— EXCERPTED PASSAGE —
-- START --

And the All the Rest Demures Obscure


Henri Bergson


Matter and Memory

Matière et mémoire


Chapter III.

Of the Survival of Images. Memory and Mind.


Chapitre III.

De la survivance des images la mémoire et l’esprit


Section XXII

Relation of Past and Present

Rapport du passé au présent


§83 The past has not ceased to exist;

it has only ceased to be useful.



Just as soon as we sense something now, we at the same time project upon that sensation a memory from the past. Together they form a perception. Those contractions then immediately contract with the forthcoming perception. So in a sense, the past never goes away. And also, we are never in a pure instantaneous present.

Bergson now addresses the question of how these past perceptions are preserved in our memories. But he explains that perceptions never cease existing. They merely cease being useful. So all remembered perceptions have been contracted together already, and they all are found in this current moment that is bridging the past and the present. However, we only notice the ones that are relevant for attending to our current sensation.

-- END --

— TO DO —
1. In the passage on Bergson's Matter and Memory, which remembered perceptions do we notice?
2. Translate this sentence from the passage on Bergson's Matter and Memory into Spanish: "So in a sense, the past never goes away."
3. Pick up the commentary on Bergson's Matter and Memory after its final sentence and carry the discussion forward.

— PROVIDED DATA —

-- START --

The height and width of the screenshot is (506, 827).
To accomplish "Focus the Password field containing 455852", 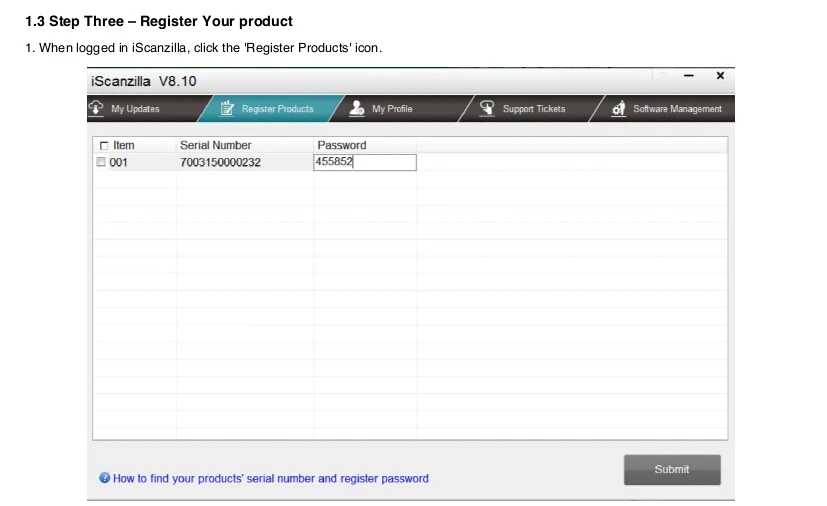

-- END --

— ANSWERS TO THE PROBLEMS —
1. We notice only the ones that are relevant for attending to our current sensation.

2. Así que, en cierto sentido, el pasado nunca desaparece.

3.
If we think that perceptions happen within an instantaneous present, “the indivisible limit which divides the past form the future,” then we are speaking of nothing, really. For, if we consider the present in terms of what is about to begin to happen, then it is not yet existing. But if instead we regard the present as what is currently passing, then we are thinking of it as just having been, and thus also as not existing. (193d)

So our consciousness does not experience the present as being instantaneously now. Rather, the present for us involves the immediate past as well.

in truth, every perception is already memory. Practically we perceive only the past, the pure present being the invisible progress of the past gnawing into the future.

Consciousness, then, illumines, at each moment of time, that immediate part of the past which, impending over the future, seeks to realize and to associate with it. Solely preoccupied in thus determining an undetermined future, consciousness may shed a little of its light on those of our states, more remote in the past, which can be usefully combined with our present state, that is to say, with our immediate past: the resent remains in the dark. (194a.c)

à vrai dire, toute perception est déjà mémoire. Nous ne percevons, pratiquement, que le passé, le présent pur étant l’insaisissable progrès du passé rongeant l’avenir.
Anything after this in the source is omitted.